* **What needs to be done**: In the listing below, the answer starts at the line that has "This screenshot has width=1233, height=952." and stops after the line that has "Task: Like the tweet with heart icon"; please repeat that part exactly and nothing more.

* **Data shown**:
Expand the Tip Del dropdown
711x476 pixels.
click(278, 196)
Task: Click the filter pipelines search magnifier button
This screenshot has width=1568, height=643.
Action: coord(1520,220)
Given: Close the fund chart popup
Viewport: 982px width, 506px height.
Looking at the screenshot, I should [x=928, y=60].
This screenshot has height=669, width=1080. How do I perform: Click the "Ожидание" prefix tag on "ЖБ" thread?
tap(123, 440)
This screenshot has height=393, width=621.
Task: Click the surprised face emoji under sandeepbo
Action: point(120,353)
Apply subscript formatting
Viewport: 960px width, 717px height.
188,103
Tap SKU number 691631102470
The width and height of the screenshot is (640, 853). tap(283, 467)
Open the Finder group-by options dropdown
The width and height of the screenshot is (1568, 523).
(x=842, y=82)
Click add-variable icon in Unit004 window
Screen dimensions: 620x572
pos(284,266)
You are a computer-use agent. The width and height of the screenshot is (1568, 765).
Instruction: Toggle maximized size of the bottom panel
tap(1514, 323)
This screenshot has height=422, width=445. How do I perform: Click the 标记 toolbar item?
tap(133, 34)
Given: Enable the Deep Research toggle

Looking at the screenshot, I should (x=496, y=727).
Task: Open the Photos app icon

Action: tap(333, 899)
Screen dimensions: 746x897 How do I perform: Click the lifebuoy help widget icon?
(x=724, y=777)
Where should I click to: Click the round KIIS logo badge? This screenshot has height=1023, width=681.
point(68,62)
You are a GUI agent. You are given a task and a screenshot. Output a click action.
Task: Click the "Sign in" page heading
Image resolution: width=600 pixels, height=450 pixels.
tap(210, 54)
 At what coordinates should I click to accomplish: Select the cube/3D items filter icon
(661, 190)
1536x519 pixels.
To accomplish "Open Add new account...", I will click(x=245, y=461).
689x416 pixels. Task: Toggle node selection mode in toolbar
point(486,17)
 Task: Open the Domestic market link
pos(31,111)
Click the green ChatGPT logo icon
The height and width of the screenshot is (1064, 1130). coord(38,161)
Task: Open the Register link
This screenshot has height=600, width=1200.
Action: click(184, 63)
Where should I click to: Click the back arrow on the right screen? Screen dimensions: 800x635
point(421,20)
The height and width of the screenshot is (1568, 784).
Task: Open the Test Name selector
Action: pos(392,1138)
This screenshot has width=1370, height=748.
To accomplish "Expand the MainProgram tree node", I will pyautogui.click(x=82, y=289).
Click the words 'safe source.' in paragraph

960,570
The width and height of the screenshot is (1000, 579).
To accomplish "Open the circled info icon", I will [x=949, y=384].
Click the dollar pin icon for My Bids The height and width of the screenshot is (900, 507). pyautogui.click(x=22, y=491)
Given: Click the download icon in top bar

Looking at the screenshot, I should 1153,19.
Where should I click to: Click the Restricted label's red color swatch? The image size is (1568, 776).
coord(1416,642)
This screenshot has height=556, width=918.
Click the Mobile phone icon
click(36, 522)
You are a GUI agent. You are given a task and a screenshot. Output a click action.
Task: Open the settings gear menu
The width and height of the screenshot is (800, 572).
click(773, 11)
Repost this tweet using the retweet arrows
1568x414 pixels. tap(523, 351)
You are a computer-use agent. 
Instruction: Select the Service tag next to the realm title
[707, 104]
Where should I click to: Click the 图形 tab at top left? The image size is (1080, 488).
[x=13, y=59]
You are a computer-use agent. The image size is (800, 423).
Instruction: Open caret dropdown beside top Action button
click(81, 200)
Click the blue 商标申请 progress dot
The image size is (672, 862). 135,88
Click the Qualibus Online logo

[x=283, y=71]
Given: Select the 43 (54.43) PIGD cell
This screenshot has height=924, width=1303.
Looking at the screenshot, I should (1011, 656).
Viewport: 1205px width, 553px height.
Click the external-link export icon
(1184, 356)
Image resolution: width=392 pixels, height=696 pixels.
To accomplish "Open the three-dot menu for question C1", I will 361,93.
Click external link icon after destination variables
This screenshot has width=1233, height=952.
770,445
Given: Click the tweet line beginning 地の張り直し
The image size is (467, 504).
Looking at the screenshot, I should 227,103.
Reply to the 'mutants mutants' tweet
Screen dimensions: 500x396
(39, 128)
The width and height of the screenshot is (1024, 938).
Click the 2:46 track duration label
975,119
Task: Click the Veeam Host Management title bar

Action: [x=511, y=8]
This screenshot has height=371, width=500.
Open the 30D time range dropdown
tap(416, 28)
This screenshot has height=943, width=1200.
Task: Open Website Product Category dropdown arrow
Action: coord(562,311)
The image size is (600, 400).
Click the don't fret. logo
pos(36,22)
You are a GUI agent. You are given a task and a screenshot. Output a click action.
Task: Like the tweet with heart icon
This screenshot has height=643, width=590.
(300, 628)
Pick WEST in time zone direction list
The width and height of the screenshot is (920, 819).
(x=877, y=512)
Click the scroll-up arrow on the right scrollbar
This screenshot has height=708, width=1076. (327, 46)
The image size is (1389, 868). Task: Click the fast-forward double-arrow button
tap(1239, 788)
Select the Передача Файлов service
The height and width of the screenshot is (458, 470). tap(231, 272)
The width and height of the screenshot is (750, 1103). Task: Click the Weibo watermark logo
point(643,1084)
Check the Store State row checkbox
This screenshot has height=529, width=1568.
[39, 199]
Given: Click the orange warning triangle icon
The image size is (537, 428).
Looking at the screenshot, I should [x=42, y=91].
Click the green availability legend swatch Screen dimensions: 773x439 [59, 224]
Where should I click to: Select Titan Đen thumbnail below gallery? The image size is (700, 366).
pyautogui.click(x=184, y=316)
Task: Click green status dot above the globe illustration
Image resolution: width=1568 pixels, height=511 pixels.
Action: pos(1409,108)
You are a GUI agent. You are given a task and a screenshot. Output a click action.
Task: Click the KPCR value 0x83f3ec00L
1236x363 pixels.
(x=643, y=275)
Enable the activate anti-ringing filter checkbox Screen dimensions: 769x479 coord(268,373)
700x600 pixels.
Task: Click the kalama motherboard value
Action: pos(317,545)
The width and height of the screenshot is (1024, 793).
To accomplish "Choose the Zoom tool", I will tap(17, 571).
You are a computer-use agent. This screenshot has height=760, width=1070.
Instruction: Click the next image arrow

* **Reply**:
This screenshot has width=1233, height=952.
770,445
Given: Click the tweet line beginning 地の張り直し
The image size is (467, 504).
Looking at the screenshot, I should 227,103.
Reply to the 'mutants mutants' tweet
Screen dimensions: 500x396
(39, 128)
The width and height of the screenshot is (1024, 938).
Click the 2:46 track duration label
975,119
Task: Click the Veeam Host Management title bar

Action: [x=511, y=8]
This screenshot has height=371, width=500.
Open the 30D time range dropdown
tap(416, 28)
This screenshot has height=943, width=1200.
Task: Open Website Product Category dropdown arrow
Action: coord(562,311)
The image size is (600, 400).
Click the don't fret. logo
pos(36,22)
You are a GUI agent. You are given a task and a screenshot. Output a click action.
Task: Like the tweet with heart icon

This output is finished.